### [Exercise]
Print the listing below verbatim, every line of it, with no change.

### [Provided data]
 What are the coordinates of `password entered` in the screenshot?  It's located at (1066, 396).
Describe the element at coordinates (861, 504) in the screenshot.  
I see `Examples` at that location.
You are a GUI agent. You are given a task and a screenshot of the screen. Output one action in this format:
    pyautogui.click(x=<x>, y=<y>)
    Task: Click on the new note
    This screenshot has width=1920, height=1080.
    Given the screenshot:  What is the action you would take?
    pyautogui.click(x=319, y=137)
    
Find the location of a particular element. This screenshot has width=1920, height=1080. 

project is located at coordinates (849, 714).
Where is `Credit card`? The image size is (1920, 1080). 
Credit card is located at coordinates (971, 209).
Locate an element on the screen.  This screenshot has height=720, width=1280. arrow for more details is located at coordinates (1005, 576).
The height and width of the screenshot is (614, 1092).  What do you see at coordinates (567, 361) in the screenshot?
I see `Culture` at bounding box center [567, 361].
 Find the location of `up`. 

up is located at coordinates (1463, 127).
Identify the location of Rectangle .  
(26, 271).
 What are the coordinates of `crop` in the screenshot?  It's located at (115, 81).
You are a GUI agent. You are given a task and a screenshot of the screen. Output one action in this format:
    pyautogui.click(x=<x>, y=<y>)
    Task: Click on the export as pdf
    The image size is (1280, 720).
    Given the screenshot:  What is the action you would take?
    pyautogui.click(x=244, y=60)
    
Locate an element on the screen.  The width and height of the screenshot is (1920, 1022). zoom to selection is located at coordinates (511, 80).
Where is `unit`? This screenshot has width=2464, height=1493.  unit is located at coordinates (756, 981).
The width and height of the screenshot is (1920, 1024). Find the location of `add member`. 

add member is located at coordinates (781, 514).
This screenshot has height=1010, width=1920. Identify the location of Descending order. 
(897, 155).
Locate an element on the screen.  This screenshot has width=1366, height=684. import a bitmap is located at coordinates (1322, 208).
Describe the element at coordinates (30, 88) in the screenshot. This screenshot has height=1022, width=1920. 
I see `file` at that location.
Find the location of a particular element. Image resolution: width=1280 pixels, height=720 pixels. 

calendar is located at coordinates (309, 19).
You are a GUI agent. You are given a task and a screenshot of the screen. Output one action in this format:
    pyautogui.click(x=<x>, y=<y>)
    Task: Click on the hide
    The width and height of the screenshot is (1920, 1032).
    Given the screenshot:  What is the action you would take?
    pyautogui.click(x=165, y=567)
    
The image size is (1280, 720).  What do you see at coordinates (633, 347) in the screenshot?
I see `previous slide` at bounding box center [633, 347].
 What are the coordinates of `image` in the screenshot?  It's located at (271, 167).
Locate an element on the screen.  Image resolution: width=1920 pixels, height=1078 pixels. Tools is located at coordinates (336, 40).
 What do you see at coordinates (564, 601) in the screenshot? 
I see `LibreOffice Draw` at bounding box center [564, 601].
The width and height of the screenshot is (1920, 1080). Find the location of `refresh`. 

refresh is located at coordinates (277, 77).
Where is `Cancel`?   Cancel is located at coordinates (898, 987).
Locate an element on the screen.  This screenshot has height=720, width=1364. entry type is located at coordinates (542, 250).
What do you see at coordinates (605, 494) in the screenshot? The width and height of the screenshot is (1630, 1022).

### [The solution]
 What are the coordinates of `password entered` in the screenshot?  It's located at (1066, 396).
Describe the element at coordinates (861, 504) in the screenshot.  
I see `Examples` at that location.
You are a GUI agent. You are given a task and a screenshot of the screen. Output one action in this format:
    pyautogui.click(x=<x>, y=<y>)
    Task: Click on the new note
    This screenshot has width=1920, height=1080.
    Given the screenshot:  What is the action you would take?
    pyautogui.click(x=319, y=137)
    
Find the location of a particular element. This screenshot has width=1920, height=1080. 

project is located at coordinates (849, 714).
Where is `Credit card`? The image size is (1920, 1080). 
Credit card is located at coordinates (971, 209).
Locate an element on the screen.  This screenshot has height=720, width=1280. arrow for more details is located at coordinates (1005, 576).
The height and width of the screenshot is (614, 1092).  What do you see at coordinates (567, 361) in the screenshot?
I see `Culture` at bounding box center [567, 361].
 Find the location of `up`. 

up is located at coordinates (1463, 127).
Identify the location of Rectangle .  
(26, 271).
 What are the coordinates of `crop` in the screenshot?  It's located at (115, 81).
You are a GUI agent. You are given a task and a screenshot of the screen. Output one action in this format:
    pyautogui.click(x=<x>, y=<y>)
    Task: Click on the export as pdf
    The image size is (1280, 720).
    Given the screenshot:  What is the action you would take?
    pyautogui.click(x=244, y=60)
    
Locate an element on the screen.  The width and height of the screenshot is (1920, 1022). zoom to selection is located at coordinates (511, 80).
Where is `unit`? This screenshot has width=2464, height=1493.  unit is located at coordinates (756, 981).
The width and height of the screenshot is (1920, 1024). Find the location of `add member`. 

add member is located at coordinates (781, 514).
This screenshot has height=1010, width=1920. Identify the location of Descending order. 
(897, 155).
Locate an element on the screen.  This screenshot has width=1366, height=684. import a bitmap is located at coordinates (1322, 208).
Describe the element at coordinates (30, 88) in the screenshot. This screenshot has height=1022, width=1920. 
I see `file` at that location.
Find the location of a particular element. Image resolution: width=1280 pixels, height=720 pixels. 

calendar is located at coordinates (309, 19).
You are a GUI agent. You are given a task and a screenshot of the screen. Output one action in this format:
    pyautogui.click(x=<x>, y=<y>)
    Task: Click on the hide
    The width and height of the screenshot is (1920, 1032).
    Given the screenshot:  What is the action you would take?
    pyautogui.click(x=165, y=567)
    
The image size is (1280, 720).  What do you see at coordinates (633, 347) in the screenshot?
I see `previous slide` at bounding box center [633, 347].
 What are the coordinates of `image` in the screenshot?  It's located at (271, 167).
Locate an element on the screen.  Image resolution: width=1920 pixels, height=1078 pixels. Tools is located at coordinates (336, 40).
 What do you see at coordinates (564, 601) in the screenshot? 
I see `LibreOffice Draw` at bounding box center [564, 601].
The width and height of the screenshot is (1920, 1080). Find the location of `refresh`. 

refresh is located at coordinates (277, 77).
Where is `Cancel`?   Cancel is located at coordinates (898, 987).
Locate an element on the screen.  This screenshot has height=720, width=1364. entry type is located at coordinates (542, 250).
What do you see at coordinates (605, 494) in the screenshot? The width and height of the screenshot is (1630, 1022).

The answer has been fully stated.